▶ **PASSAGE GIVEN**
[START]
But you’ll also hear something else: Somebody saying screw the Great American Songbook. Screw the kitteny images long associated with chanteuse records. Screw people who think talented jazz pianists like Krall are debasing their gift by singing at all. And, most of all, screw anyone who tells her how to use her sexuality.
Real freedom, things like Glad Rag Doll make clear, only follows for those who can make their own choices. That’s what fights for justice, large and small, have always been about. The fruits of those pitched battles can be found in moments like this: Krall has fashioned an album of gutsy choices, right down to the cover-girl getup in the style of the Ziegfeld Follies photographs taken by Alfred Cheney Johnston nearly 100 years ago.
That was completely rock ‘n’ roll, back then. Anything but conventional. And, really, it’s still news.
From a certain perspective, maybe none of this makes much sense. What in the world is Krall doing interpreting prewar songs (isn’t she married to a pretty good modern-day songwriter?), or singing (isn’t she a real musician?), or wearing (for goodness sakes!) that outfit?
But another, more nuanced take might be that this as the natural outgrowth of what every rebel from Satchmo to Susan B. Anthony was all about in the first place: Doing what you want, how you want, when you want.
And looking damn fine while you do it.
[END]
(Entries on target coordinates)
[START]
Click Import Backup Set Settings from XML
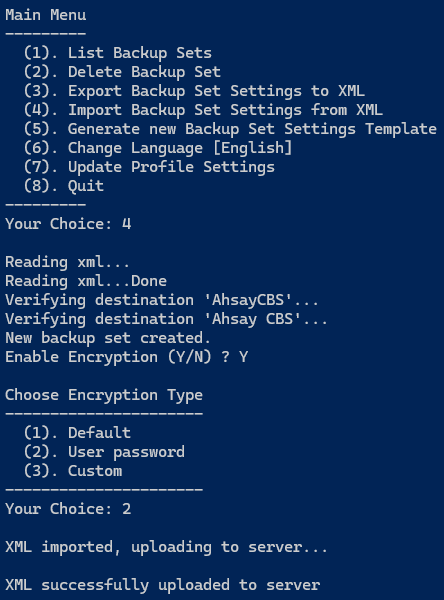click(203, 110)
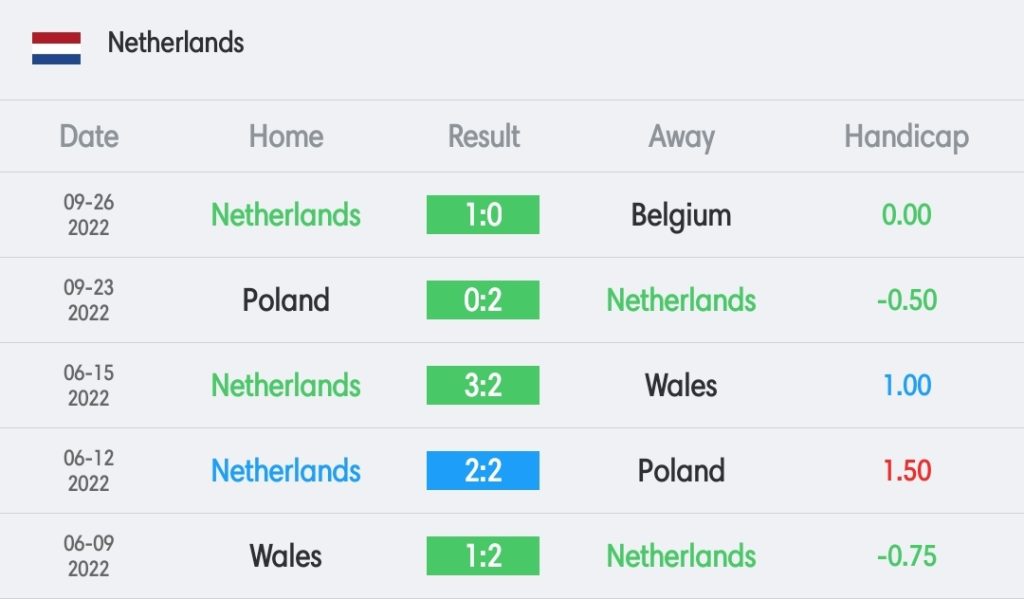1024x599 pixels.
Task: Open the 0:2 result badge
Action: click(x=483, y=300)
[END]
▶ **BRIEF 1**
List every target of the word "screw" in the passage about Krall's album Glad Rag Doll.
▶ **BRIEF 2**
According to the passage about Krall's album Glad Rag Doll, who took the Ziegfeld Follies photographs that inspired the cover outfit?

▶ **WORKED ANSWER 1**
- The Great American Songbook
- The kitteny images long associated with chanteuse records
- People who think talented jazz pianists like Krall are debasing their gift by singing at all
- Anyone who tells her how to use her sexuality

▶ **WORKED ANSWER 2**
Alfred Cheney Johnston